I recount all this in hopes to show how truly new I am to this field. When I walked in the first day, it felt as if all the students around me were more passionate and dedicated to the news of Central High than I was. I look back and laugh on that day because I remember driving home and worrying over how to tell Mr. Cantrell I was not made for this course. I believed that I was going to let him down. True to my inner feelings, my first story was interesting, to say the least, nothing spectacular. It was a stitched together, oddly placed, misshapen outline of a girl who was walking into the unknown.
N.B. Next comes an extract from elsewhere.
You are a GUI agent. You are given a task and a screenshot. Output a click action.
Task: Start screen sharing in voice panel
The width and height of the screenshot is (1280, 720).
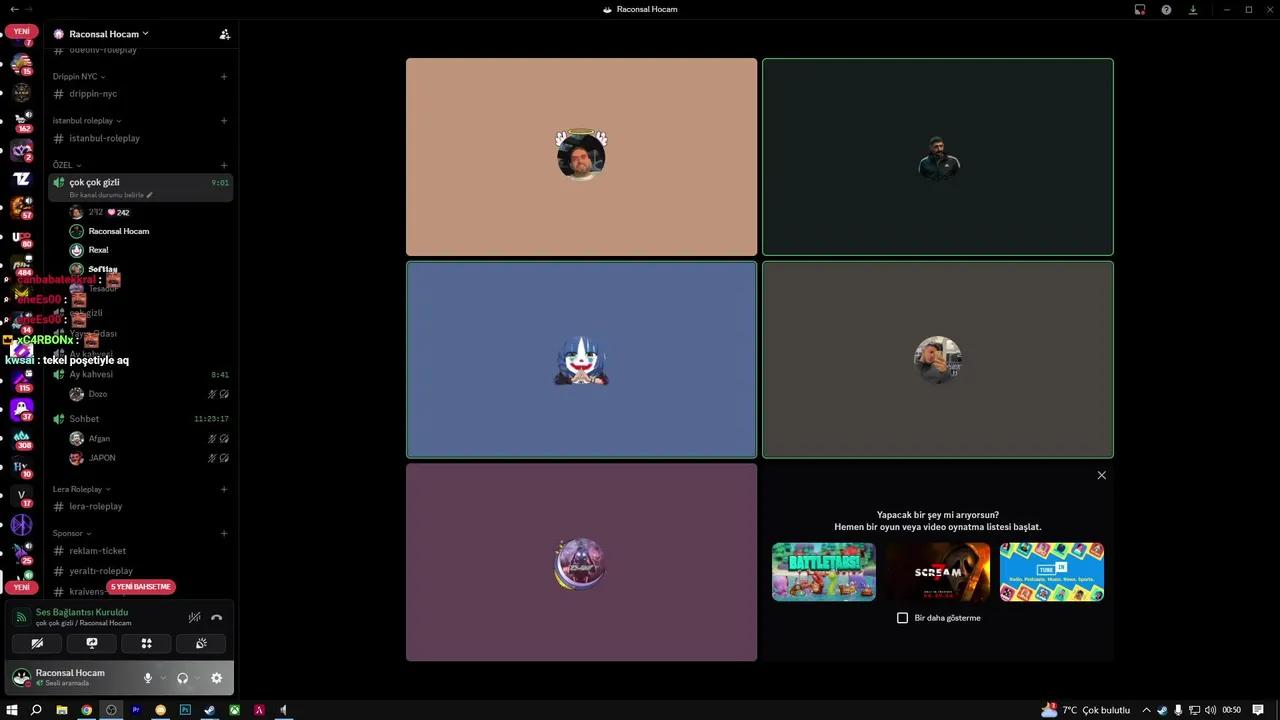pyautogui.click(x=92, y=644)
Throughout the year, I continued on this awkward path of figuring things out as I went. I would get a crazy idea for a column that I was sure would get shut down, yet my dedicated teacher would always nod and tell me to run with it. I could not for the life of me understand why he supported the crazy stories, none of which I felt as if deserved any attention. However, I started to realize if I really put actual effort in and attempted to present Central news, I was doing what Cantrell had asked. I could not claim myself as the best, but in some way, I was working with what I had, and he appreciated that. This was also around the time I started to see what he noticed in me from the beginning: dedication.

Although this was my only year on the Digest, I cannot discredit my enormous dedication to this column. I have immensely enjoyed working on it and improving my stories as I grew in journalism. I spent countless hours interviewing and reviewing ideas for articles. I went to sporting events I would have never ventured to for the support and continuation of this paper’s great name. It might sound crazy, but I truly started to feel attached to this class. I hoped maybe something good was coming out of my work, and that someone enjoyed reading what I had to say. Which, in some sense, that is true, I think it is what all journalists revel in; the idea that someone looks forward to seeing their work.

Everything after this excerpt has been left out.